Après la Chine la semaine dernière, le Premier ministre effectue un nouveau déplacement à haute teneur économique. Il sera à Alger lundi, avant de se rendre à Oran le lendemain. Pas moins de neuf ministres, dont Manuel Valls (Intérieur), Arnaud Montebourg (Redressement productif) et Vincent Peillon (Education), l'accompagneront. « Le président de la République a effectué une visite en décembre 2012 qui a permis de relancer les relations, il avait prononcé des discours importants sur la volonté de la France d'avoir une relation apaisée avec Alger », rappelle un conseiller de M. Ayrault.

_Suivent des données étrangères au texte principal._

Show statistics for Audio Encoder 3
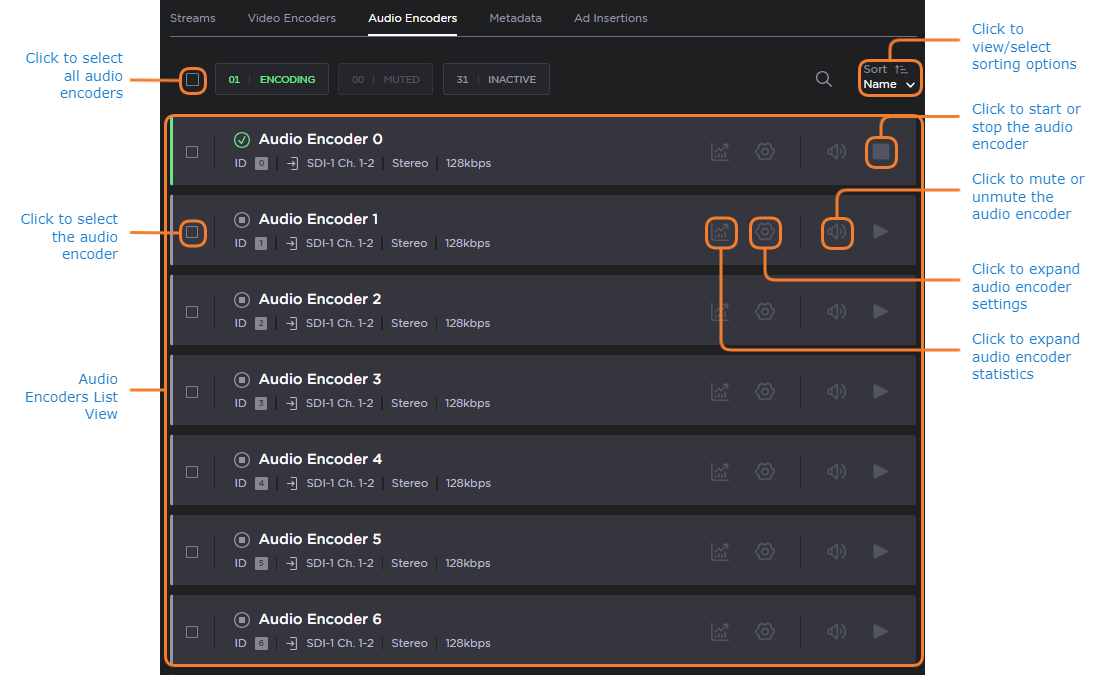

La visite de M. Hollande avait notamment débouché sur l'installation d'un « mécanisme de suivi, l'instance gouvernementale de haut-niveau qui est présidée par les deux Premiers ministres » algérien et français. Le déplacement de M. Ayrault va ainsi permettre de réunir pour la première fois cette « instance », explique-t-on à Matignon. « Cela peut paraître un peu formel, mais c'est très utile, ça donne une impulsion à des dossiers qui trainent parfois depuis des mois », explique-t-on dans l'entourage de M. Ayrault. « Il y a eu un effort considérable pour structurer dans tous les domaines cette relation franco-algérienne ». Le chef du gouvernement débutera son déplacement par une halte au Monument du Martyr, érigé en mémoire des combattants algériens tombés pour l'indépendance du pays. Mais le reste de la visite sera clairement axé sur les échanges économiques entre les deux pays.